Na madrugada do dia 14 de fevereiro, o Sambódromo do Anhembi brilhou com a passagem da Dragões da Real, que apresentou ao público o enredo “Guerreiras Icamiabas — Uma Lendária História de Força e Resistência”. A temática exaltou a força ancestral de mulheres protetoras da floresta amazônica, conectando história, natureza e resistência em um espetáculo que reverberou emoção em cada ala e cada ritmo.

Entre os destaques da noite esteve a cantora Lexa, homenageada como madrinha de bateria, que deixou sua marca de presença em meio à potência dos ritmistas e da comunidade tricolor.
“A alegria é muito grande. Eu sou madrinha da bateria e a bateria foi incrível. Toda a junção, eu e as meninas, eu e a bateria, eu e o mestre… foi tudo muito especial. Tudo encaixou. A gente flutua hoje aqui.”
O encontro entre a batida dos tambores e a entrega de Lexa foi um dos momentos mais comentados da noite, traduzindo não apenas a energia da escola, mas também o amor pela festa mais popular do Brasil.
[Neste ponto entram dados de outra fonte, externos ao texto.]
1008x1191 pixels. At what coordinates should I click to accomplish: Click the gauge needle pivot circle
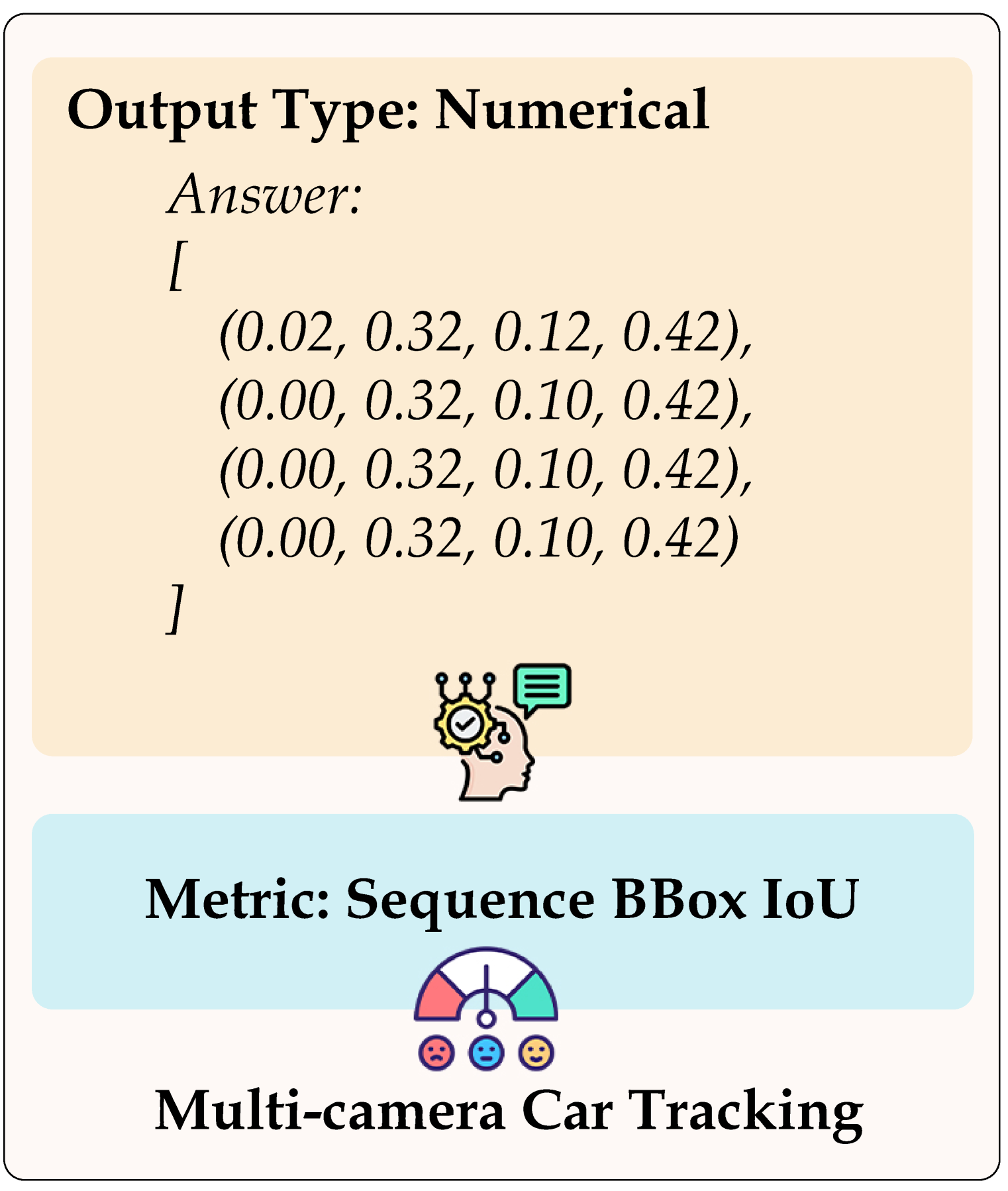coord(486,1018)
“É diferente do Rio de Janeiro, mas é o diferente que é bom, porque carnaval é bom sempre. É um carnaval lindo, tão lindo quanto. A galera aqui de São Paulo é muito receptiva. O Carnaval de São Paulo é muito lindo.”
FIGURA, SIMBOLISMO E CONEXÃO COM O ENREDO
A fantasia de Lexa reforçou ainda mais a narrativa apresentada pela escola, conectando estética e conceito de forma poética e visual:
“Eu vim como a sentinela da mata. A sentinela da mata é a proteção da mata. Por isso eu coloquei esses efeitos especiais na mão, pra trazer exatamente essa energia de magia e proteção”.
E a intensidade do desfile só se revelou por completo após o encerramento da apresentação.
“A gente flutuou. Eu nem senti. Eu senti agora que eu parei. Tirei a cabeça e agora tô respirando. Que delícia. Meu pé não tá doendo”, brincou.
Com a confiança lá no alto e o desejo de viver novamente momentos como esse, Lexa deixou claro que voltaria à avenida sem pensar duas vezes:
“A confiança tá lá em cima. Estou acreditando muito. Se chamar de novo, eu vou de novo.”
O desfile da Dragões da Real não só resgatou as lendas das Icamiabas como também consolidou uma noite de forte presença feminina, enraizada na resistência e na conexão com a natureza. Uma celebração que ficará na memória do público e da própria comunidade da escola.